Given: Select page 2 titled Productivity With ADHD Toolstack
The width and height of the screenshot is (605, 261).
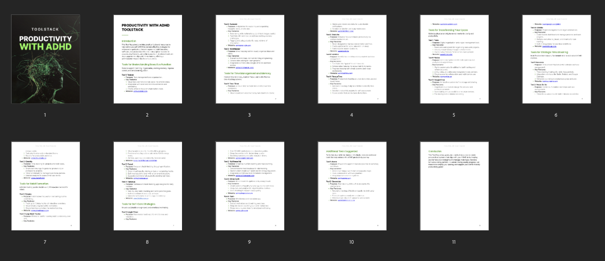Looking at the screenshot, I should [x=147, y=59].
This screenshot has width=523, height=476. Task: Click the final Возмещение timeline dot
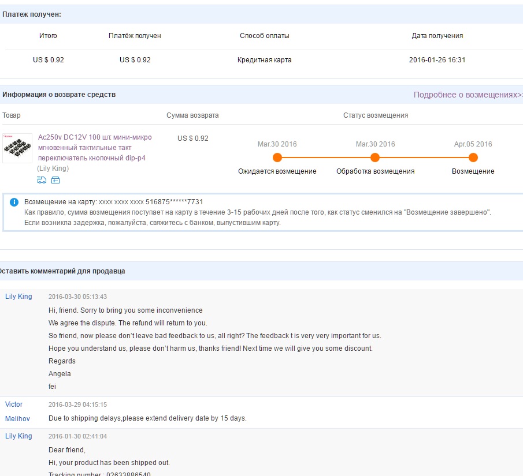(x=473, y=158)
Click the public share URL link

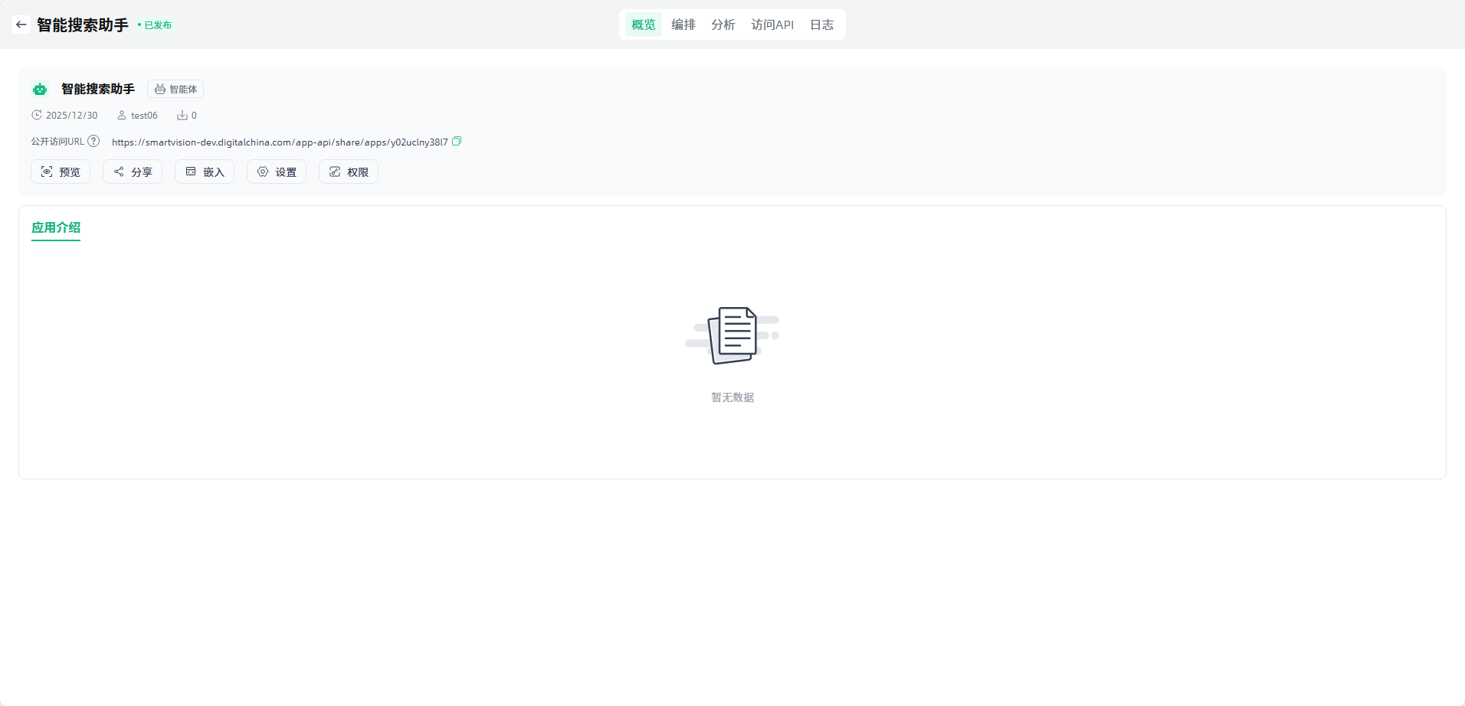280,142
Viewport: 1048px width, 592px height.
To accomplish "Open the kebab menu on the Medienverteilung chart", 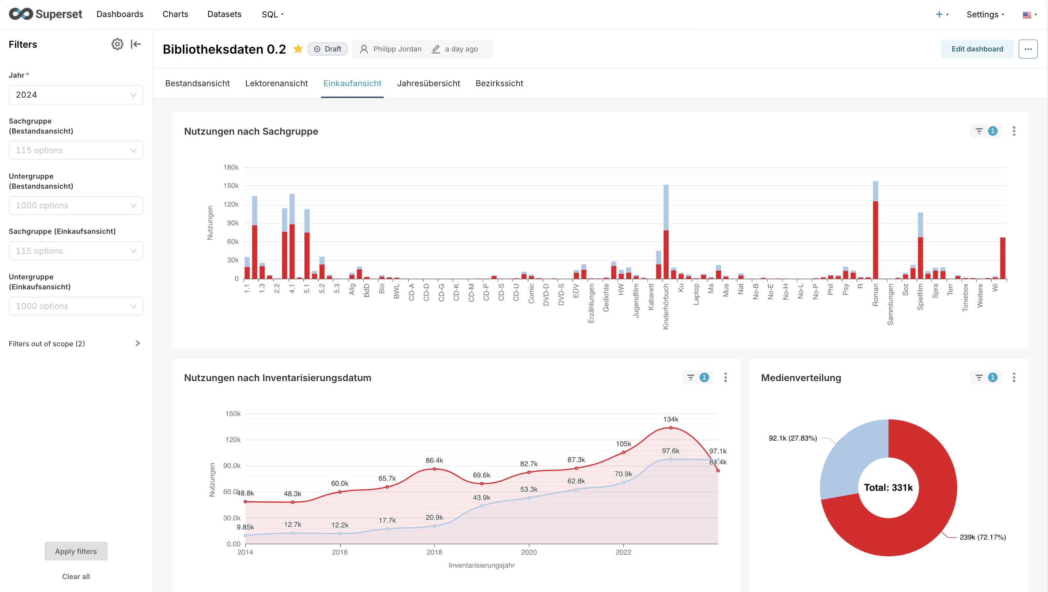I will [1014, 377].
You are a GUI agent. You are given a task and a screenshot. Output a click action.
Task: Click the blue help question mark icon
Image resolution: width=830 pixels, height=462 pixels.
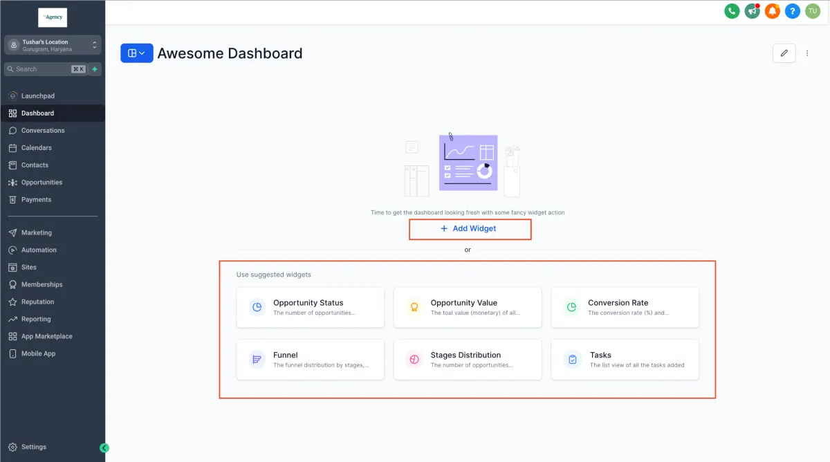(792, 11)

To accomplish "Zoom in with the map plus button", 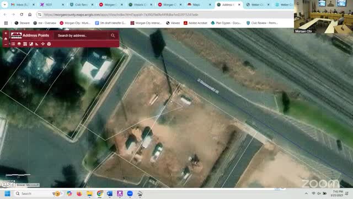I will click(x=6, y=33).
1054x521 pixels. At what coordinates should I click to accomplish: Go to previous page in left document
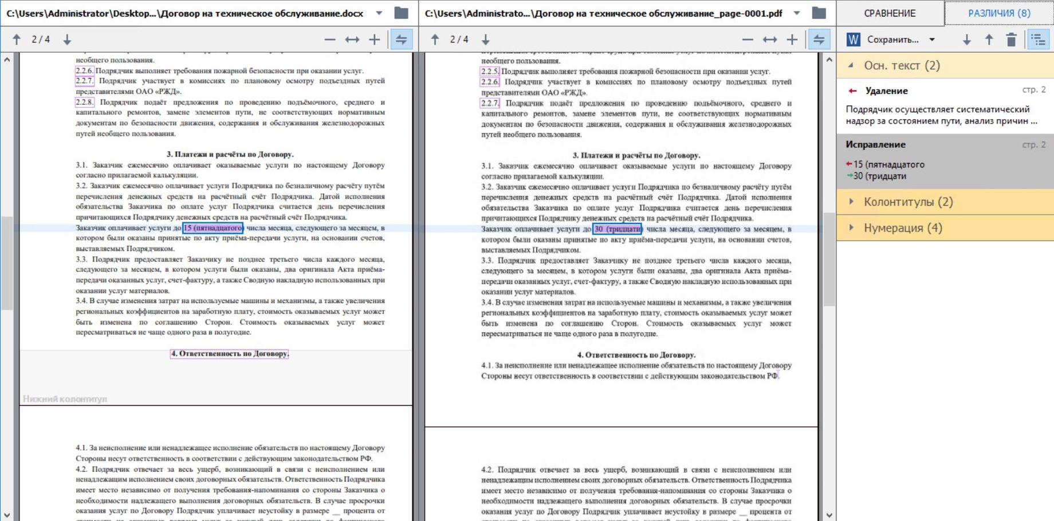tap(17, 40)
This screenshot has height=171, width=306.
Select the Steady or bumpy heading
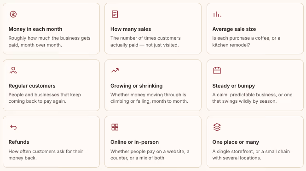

SET PROBLEM: Tally how many lines in the rows above contain the string "width", with case counting. Give only the number.

EXERCISE SOLUTION: 5